Question

Evaluate the expression $ {\left( {0.01024} \right)^{ - \dfrac{2}{5}}} $ .

Answer 1

Hint: First make the prime factorization of the given number. Then use the rules of the indices in the simplification of the given expression and get the value of the expression given in the question.

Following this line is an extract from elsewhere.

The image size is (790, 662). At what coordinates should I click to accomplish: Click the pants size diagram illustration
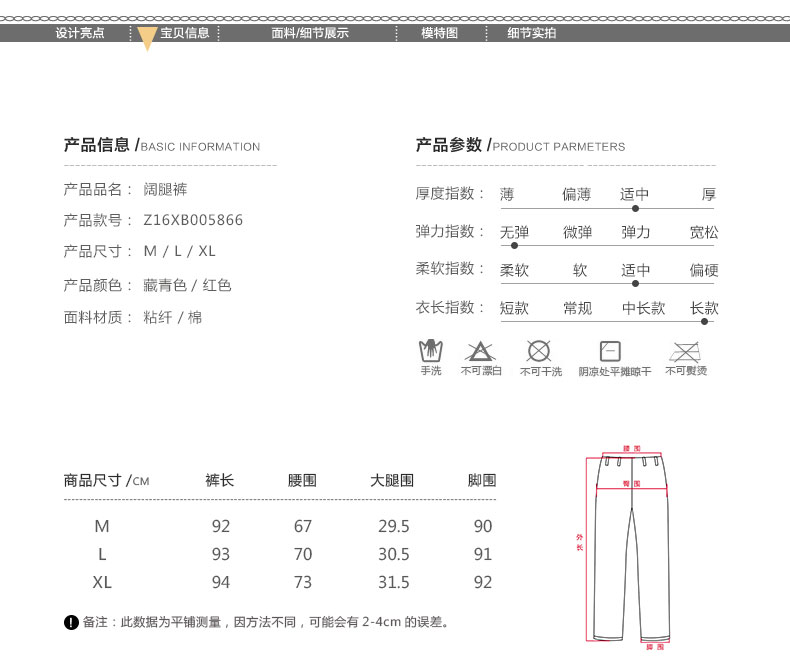click(631, 547)
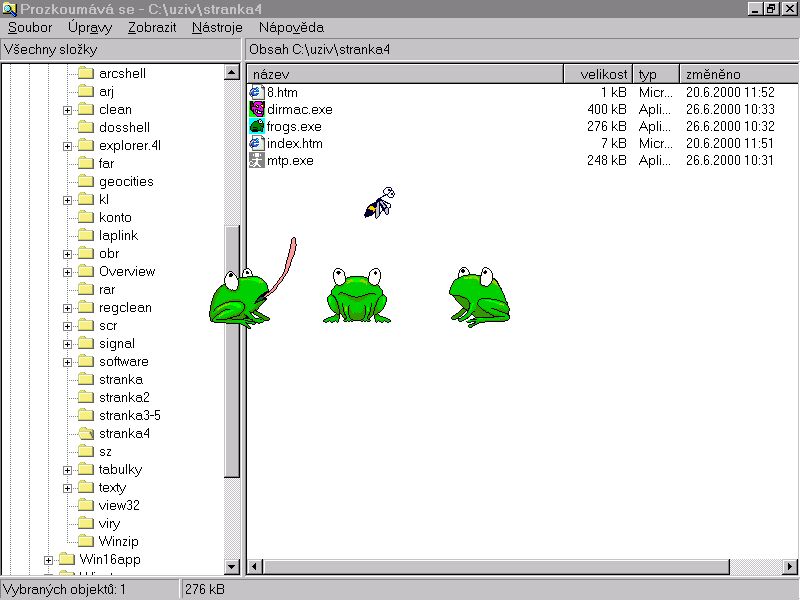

Complete step-by-step answer:
Simplify the given expression by taking the fraction of the value given.
 $ {\left( {0.01024} \right)^{ - \dfrac{2}{5}}} = {\left( {\dfrac{{1024}}{{100000}}} \right)^{ - \dfrac{2}{5}}} $
Now make the numbers in the denominator and numerator as power of some number.
 $
  {\left( {0.01024} \right)^{ - \dfrac{2}{5}}} = {\left( {\dfrac{{1024}}{{100000}}} \right)^{ - \dfrac{2}{5}}} \\
   = {\left( {\dfrac{{{2^{10}}}}{{{{10}^5}}}} \right)^{ - \dfrac{2}{5}}} \;
  $
Now take the power separately for the numerator and denominator.
 $
  {\left( {0.01024} \right)^{ - \dfrac{2}{5}}} = {\left( {\dfrac{{{2^{10}}}}{{{{10}^5}}}} \right)^{ - \dfrac{2}{5}}} \\
   = \dfrac{{{{\left( {{2^{10}}} \right)}^{ - \dfrac{2}{5}}}}}{{{{\left( {{{10}^5}} \right)}^{ - \dfrac{2}{5}}}}} \;
  $
Now simplify the expression by the rule of indices $ {\left( {{a^b}} \right)^c} = {a^{bc}} $ .
 $
  {\left( {0.01024} \right)^{ - \dfrac{2}{5}}} = \dfrac{{{{\left( {{2^{10}}} \right)}^{ - \dfrac{2}{5}}}}}{{{{\left( {{{10}^5}} \right)}^{ - \dfrac{2}{5}}}}} \\
   = \dfrac{{{{\left( 2 \right)}^{10 \times - \dfrac{2}{5}}}}}{{{{\left( {10} \right)}^{5 \times - \dfrac{2}{5}}}}} \\
   = \dfrac{{{{\left( 2 \right)}^{ - 4}}}}{{{{\left( {10} \right)}^{ - 2}}}} \\
  $
Now solve further the expression by the rule of indices $ {a^{ - b}} = \dfrac{1}{{{a^b}}} $ .
 $
  {\left( {0.01024} \right)^{ - \dfrac{2}{5}}} = \dfrac{{{{\left( 2 \right)}^{ - 4}}}}{{{{\left( {10} \right)}^{ - 2}}}} \\
   = \dfrac{{\dfrac{1}{{{2^4}}}}}{{\dfrac{1}{{{{10}^2}}}}} \\
   = \dfrac{1}{{{2^4}}} \times \dfrac{{{{10}^2}}}{1} \\
   = \dfrac{{100}}{{16}} \\
   = \dfrac{{25}}{4} \\
   = 6.25 \;
  $
So, the value of $ {\left( {0.01024} \right)^{ - \dfrac{2}{5}}} $ is equal to $ 6.25 $ .
So, the correct answer is “ $ 6.25 $”.

Note: Make the given number as the power of any integer number and then use the rule of indices given below for the power and fractions powers also to simplify the value given in the question:
 $ {a^b}.{a^c} = {a^{b + c}} $ ,
 $ {a^{ - b}} = \dfrac{1}{{{a^b}}} $ and,
 $ {\left( {{a^b}} \right)^c} = {a^{bc}} $